What is the relationship given by Planck's law for the energy density of radiation maximizing?

Maximum when denominator is minimum (B)

What can be deduced from the expression when higher-order terms are neglected while using the exponential function?

Only the first term is significant (B)

How is the product of the maximum wavelength and temperature characterized in Wien's displacement law?

It remains constant (C)

What is the approximation made for $exp(\lambda K_{B} T)$ when $\lambda$ is small?

Approximate it to a linear term (A)

Which of these equations is derived from the limit discussed in Planck's law?

$u_{\lambda} = \frac{8\pi h c}{\lambda^5( exp( \frac{h c}{\lambda K_{B} T})-1)}$ (D)

Study Notes

Wien's Displacement Law

• The denominator in the equation for blackbody radiation is expressed as ( \frac{hc}{\lambda^5 (e^{\frac{hc}{\lambda k_B T}} - 1)} ).
• At the peak wavelength ( \lambda_m ), the derivative ( \frac{dz}{d\lambda} = 0 ) leads to a transcendental equation.
• The solution is derived graphically where intersections yield ( x \approx 4.96 ) when solving ( e^x (5 - x) = 5 ).
• Consequently, Wien’s displacement law establishes ( \lambda_m T = \text{constant} ), specifically ( \lambda_m T = 0.0029 , \text{m K} ).

Stefan-Boltzmann Law

• The total energy radiated by a blackbody per unit surface area is proportional to the fourth power of its absolute temperature ( T ).
• Proportionality constant ( \sigma ) (Stefan-Boltzmann constant) is ( 5.67 \times 10^{-8} , \text{J/(s m}^2 \text{K}^4) ).
• Total emitted energy ( E ) across all wavelengths is given by ( E = \int_0^\infty E_\lambda d\lambda ).
• The relationship between energy density and intensity is defined by ( E_\lambda = \frac{u_\lambda}{4} ).
• Deriving ( E ) involves integrals related to Planck's law which show ( E = \sigma T^4 ).

Photoelectric Effect

• Electrons are emitted from a metal surface when illuminated with electromagnetic radiation exceeding a threshold frequency, termed photoelectrons.
• Photoelectric current is proportional to radiation intensity but independent of frequency.
• Maximum speed of emitted photoelectrons depends solely on the frequency of the incident light.
• Each material requires a minimum energy (work function ( \phi_0 )) to emit photoelectrons, known as the ultraviolet catastrophe, as classical models failed to account for experimental blackbody radiation results.
• Planck's theory of energy quanta led to the derivation of a correct distribution curve for blackbody radiation.

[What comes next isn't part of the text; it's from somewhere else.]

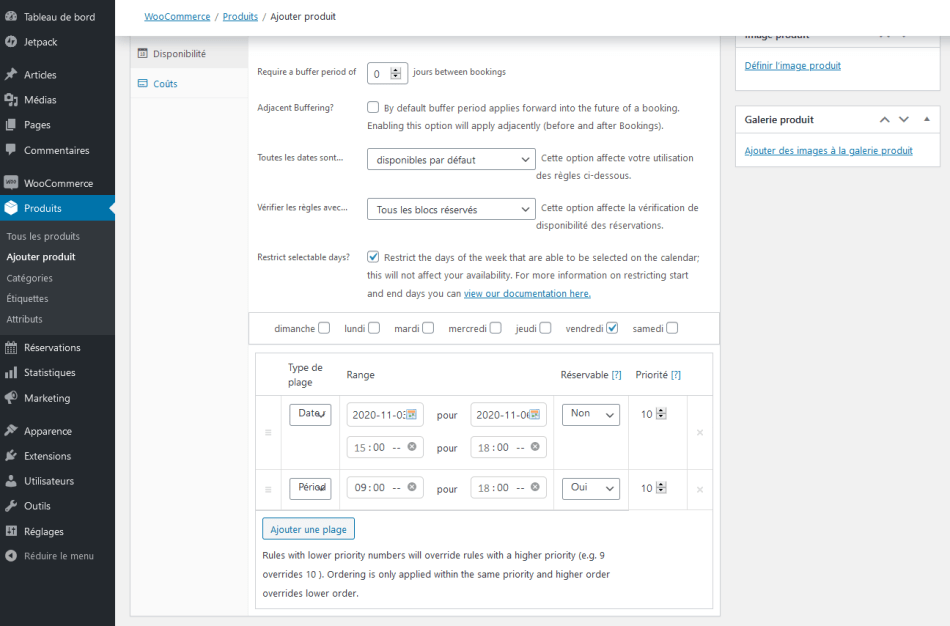Increase buffer period days with stepper

pos(396,70)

Key Characteristics of Photoemission

• The number of emitted photoelectrons correlates with the incident radiation's intensity.
• The maximum kinetic energy of emitted electrons is frequency-dependent.
• Each material has a work function necessary for photoemission, representing a significant deviation from classical radiation theories.

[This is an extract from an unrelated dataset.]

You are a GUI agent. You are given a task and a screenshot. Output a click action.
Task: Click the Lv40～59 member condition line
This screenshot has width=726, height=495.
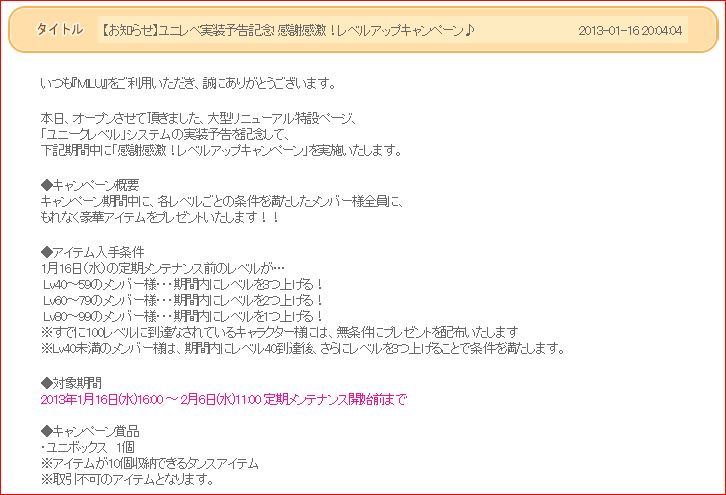pos(181,284)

Planck's Law of Blackbody Radiation

• Planck's law describes the spectral distribution of electromagnetic radiation emitted by a blackbody, resolving errors of classical physics.
• The law relies on energy being emitted in quantized packets, aligning theoretical predictions with experimental findings.
• The equation effectively outlines the distribution of radiation correlating to various wavelengths and temperatures.

Description

Test your understanding of Wien's Displacement Law and the Stefan-Boltzmann Law in this quiz. Dive into the mathematics of blackbody radiation and explore the relationships between temperature and wavelength, as well as the total energy radiated by blackbodies. Perfect for physics students looking to reinforce their knowledge.